Saturday, January 9, 2010
I came across this chart in an article on SWJ discussing hybrid warfare and the differences between material and cognitive approaches to warfare.
I don't really have any issues with this personally. But I say: good luck trying to get Soldiers and Marines to focus on "emotions" and "feelings". I'd argue they can buy the rest of the list on the bottom right, but those two I singled out may exceed the flexibility of military culture.
One of my favorite bosses in the Army, who had a particularly unique relationship with the English language, once asked a group of us LTs for the definition of defeat (apologies to the Ink Spots crew who have already heard this).

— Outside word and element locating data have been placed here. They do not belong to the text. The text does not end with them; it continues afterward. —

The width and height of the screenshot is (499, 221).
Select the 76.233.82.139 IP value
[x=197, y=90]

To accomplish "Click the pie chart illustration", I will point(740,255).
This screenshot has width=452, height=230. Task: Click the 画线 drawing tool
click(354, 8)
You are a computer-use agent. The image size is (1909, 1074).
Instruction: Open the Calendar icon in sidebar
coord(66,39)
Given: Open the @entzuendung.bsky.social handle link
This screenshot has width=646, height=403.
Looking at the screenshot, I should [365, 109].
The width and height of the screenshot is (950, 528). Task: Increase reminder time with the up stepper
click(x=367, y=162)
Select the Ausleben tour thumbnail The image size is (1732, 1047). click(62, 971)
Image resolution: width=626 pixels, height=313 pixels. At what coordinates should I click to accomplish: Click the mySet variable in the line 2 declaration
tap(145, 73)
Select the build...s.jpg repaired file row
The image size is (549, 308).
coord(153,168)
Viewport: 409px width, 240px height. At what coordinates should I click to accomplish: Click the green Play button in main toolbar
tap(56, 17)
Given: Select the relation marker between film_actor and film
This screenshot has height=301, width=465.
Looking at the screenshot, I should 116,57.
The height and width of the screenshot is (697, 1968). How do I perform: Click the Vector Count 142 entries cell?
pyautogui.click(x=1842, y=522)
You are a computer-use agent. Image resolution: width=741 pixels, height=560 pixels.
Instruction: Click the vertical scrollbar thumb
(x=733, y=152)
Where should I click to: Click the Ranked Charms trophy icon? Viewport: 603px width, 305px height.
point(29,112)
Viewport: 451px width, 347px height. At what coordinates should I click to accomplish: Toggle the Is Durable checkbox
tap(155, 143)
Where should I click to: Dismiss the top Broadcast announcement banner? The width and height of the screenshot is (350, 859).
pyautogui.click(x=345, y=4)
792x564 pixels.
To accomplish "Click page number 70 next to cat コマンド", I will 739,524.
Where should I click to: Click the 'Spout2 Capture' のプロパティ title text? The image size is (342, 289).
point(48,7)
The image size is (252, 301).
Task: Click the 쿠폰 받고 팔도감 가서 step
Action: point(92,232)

One of the other guys piped up with the usual (and doctrinally correct) definition of reducing the enemy's capabilities to the point that he isn't able to fight. "Bullshit," said this particular major of cavalry. "Defeat is kicking your enemy's ass, pivot steering on his battle position, rummaging through his rucksack, eating his food, and rubbing your [male anatomy] all over his girlfriend's picture. That's defeat." I can attest that this guy gets COIN (or least the understanding that civilian perceptions are important), but I don't think emotions or feelings will ever enter his lexicon.
I'm not too sure why things like this are included in COIN writing (or the softer side of hybrid in this case). It's like that stupid "Love Bank" that made it's way into divisional warfighting handbooks (I really wish I were kidding). I got it. So does most of the operational force. We care about civilians and what they think. But do we really care how they feel? Shaping perceptions and mental processes to obtain desired behaviors among the population is a no-brainer. Do I care if they love me? While my former boss falls on the left side of that chart, and I understand and buy most of the right, do emotions and feelings matter if the population is doing what I want them to? How do you positively effect those attributes if you think they're important? I'd be interested in your thoughts, before DoD hires this guy as a consultant.